**Reading text:**
==================================================

Forgive me if I treat my quilts as my children. I like to send them out into the world, to be viewed (and enjoyed I hope) by others. Last week “In The Clouds” came back to me after three years on tour with SAQA’s “Concrete & Grassland” exhibit.
It traveled to China, Ireland, and England with the exhibit. It’s too bad I couldn’t go with it.
Another work that came home this week was “Sur La Table” which was in a regional art show. It was one of two fiber works in the show. The rest were paintings, prints, photographs and 3D works.
“Rococo” is the latest work I sent out. It will be exhibited at the Mid-Atlantic Festival of Quilts in Hampton, Virginia, from February 28 to March 3. I’ll have it back by mid-March, a mere month after I mailed it.
Why do I exhibit my work? If I spend lots of time designing, making and finishing a piece that I think turns out well I enjoy the ego boost (I’m being honest here) of having it chosen for public display. Many of my pieces I wouldn’t consider submitting. They’re too idiosyncratic, derivative, or off in some way. Of course, pieces I love others don’t; and pieces I shrug at others think are great. I’m still trying to get “Mean Streets” shown somewhere.
I’ve gotten two pieces across the finish line in June and one is almost there. You’ve seen the two in various stages, but here’s the reveals.
“Sur La Table” features many bits of cloth I’ve messed around with over the years. It’s named for the two tablecloths that are the base for many of the squares. The greens are from a gradation dyeing I did, while the border is dyed linen. In fact, the only all commercial fabric in it is the Grunge I used for the flange and binding. The backing is a sheet someone gave me, with the hanging sleeve made from the hem of the sheet.
“Sunset on Main” is now mounted to a pre-stretched canvas, for better or worse. It’s ineligible for most quilt shows, but sometimes you just need to do things differently.
The third piece that sidled into being is “Primary Directive,” an improv work based on already sewn together bits. It needs a facing, which will probably wait until July. The stripey print is one of my fave fabrics – “Everglades” by Alexander Henry. A few years back you’d see this fabric used in at least one quilt at every show.
Aside from taking apart a quilt I’m not satisfied with, I now have no excuse not to work on my canal map quilt. I think I have a path forward, but I’ll see how the embroidery goes before I call it all over but the sewing.

==================================================

**Dataset content:**
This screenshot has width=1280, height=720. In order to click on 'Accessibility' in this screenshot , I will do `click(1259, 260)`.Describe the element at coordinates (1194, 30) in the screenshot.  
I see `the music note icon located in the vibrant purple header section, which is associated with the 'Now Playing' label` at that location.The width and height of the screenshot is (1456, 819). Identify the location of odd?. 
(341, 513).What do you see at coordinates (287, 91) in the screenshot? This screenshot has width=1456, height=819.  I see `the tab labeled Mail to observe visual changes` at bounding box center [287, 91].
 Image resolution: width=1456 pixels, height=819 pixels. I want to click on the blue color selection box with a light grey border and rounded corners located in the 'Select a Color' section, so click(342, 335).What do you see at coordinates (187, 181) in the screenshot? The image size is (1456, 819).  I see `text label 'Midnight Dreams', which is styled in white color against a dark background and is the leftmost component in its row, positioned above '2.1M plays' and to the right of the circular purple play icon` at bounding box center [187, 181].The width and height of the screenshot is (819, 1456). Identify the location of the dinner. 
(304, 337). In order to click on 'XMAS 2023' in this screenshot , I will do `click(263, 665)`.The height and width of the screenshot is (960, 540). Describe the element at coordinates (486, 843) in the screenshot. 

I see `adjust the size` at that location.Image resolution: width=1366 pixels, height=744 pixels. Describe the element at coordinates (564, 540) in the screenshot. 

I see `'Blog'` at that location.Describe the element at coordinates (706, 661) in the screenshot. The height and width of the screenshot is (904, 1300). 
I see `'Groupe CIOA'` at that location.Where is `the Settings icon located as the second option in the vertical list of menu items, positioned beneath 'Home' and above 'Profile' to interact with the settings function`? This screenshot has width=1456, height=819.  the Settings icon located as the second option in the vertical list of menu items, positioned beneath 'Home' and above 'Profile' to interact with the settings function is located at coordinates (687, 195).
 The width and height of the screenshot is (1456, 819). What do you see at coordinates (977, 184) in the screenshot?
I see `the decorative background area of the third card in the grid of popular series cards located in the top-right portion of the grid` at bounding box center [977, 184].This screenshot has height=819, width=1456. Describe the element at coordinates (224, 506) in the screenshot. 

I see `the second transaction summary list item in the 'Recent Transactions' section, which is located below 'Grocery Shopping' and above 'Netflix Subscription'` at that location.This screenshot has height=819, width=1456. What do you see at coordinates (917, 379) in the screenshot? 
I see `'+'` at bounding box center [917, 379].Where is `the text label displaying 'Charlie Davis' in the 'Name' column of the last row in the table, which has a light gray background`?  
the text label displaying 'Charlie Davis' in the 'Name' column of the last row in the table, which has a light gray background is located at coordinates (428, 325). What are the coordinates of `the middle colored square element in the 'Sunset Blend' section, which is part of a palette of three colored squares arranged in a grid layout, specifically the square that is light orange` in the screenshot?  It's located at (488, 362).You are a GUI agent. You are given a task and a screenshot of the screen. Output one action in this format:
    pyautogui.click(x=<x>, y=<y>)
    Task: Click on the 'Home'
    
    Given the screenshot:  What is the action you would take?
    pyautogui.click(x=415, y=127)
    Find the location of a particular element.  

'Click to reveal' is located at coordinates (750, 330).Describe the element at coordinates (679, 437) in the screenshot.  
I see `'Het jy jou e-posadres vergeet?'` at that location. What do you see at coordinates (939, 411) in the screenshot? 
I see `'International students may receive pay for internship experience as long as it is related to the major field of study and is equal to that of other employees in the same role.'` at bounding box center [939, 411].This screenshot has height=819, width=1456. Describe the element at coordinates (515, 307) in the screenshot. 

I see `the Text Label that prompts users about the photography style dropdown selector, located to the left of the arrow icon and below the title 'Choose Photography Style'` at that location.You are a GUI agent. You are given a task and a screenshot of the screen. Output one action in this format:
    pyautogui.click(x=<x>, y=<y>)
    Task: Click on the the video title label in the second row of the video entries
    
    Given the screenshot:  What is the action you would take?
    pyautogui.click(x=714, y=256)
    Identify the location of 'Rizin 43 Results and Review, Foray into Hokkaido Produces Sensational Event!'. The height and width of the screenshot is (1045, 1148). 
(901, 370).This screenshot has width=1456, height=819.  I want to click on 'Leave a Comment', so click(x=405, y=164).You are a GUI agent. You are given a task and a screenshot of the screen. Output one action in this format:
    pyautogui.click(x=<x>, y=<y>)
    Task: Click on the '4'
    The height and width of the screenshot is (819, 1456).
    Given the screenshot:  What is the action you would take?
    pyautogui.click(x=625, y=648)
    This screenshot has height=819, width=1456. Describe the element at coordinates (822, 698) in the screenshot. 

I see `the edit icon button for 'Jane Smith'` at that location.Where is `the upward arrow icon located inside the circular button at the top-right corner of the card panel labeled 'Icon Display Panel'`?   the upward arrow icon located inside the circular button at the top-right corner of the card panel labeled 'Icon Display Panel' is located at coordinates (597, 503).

==================================================

**Exercise A:** Which titles of the writer's own quilts and works are named in the quilting post?
**Exercise B:** How would the quilting post go on after its last sentence? Continue it from there.

**Answer box A:** "In The Clouds", "Sur La Table", "Rococo", "Mean Streets", "Sunset on Main", "Primary Directive"

**Answer box B:**
Over the years I’ve accumulated a pile of fabrics I’ve created with paints, stencils, dyes, and other surface design techniques. Since I didn’t feel up to deep thought projects but wanted to make something after my surgery, I sorted that pile and cut up much of it into 5 inch squares. Then, I arranged the squares that seemed to go together into more or less traditional designs.
The resulting tops are totally about texture and color. I meant no discernible message. Each is about 41 inches square and has a border (gasp.)
“All Decked Out” is a trip around the world design made with fabric I designed or dyed, with one exception. The center is a paintstik rubbing of a glass salad plate, accented with embroidery. The surrounding squares are either Marcia Derse fabric (the darker fabric) or sun printed with a crocheted doily. The blue and white squares are from a silk screening class, while the multicolored squares suffered through four processes – dyeing, fabric collage, cheesecloth overlay, and stenciling. The dark and light rose squares are hand dyed, while the blue and white border fabric is from a photo of my deck I manipulated and printed through Spoonflower.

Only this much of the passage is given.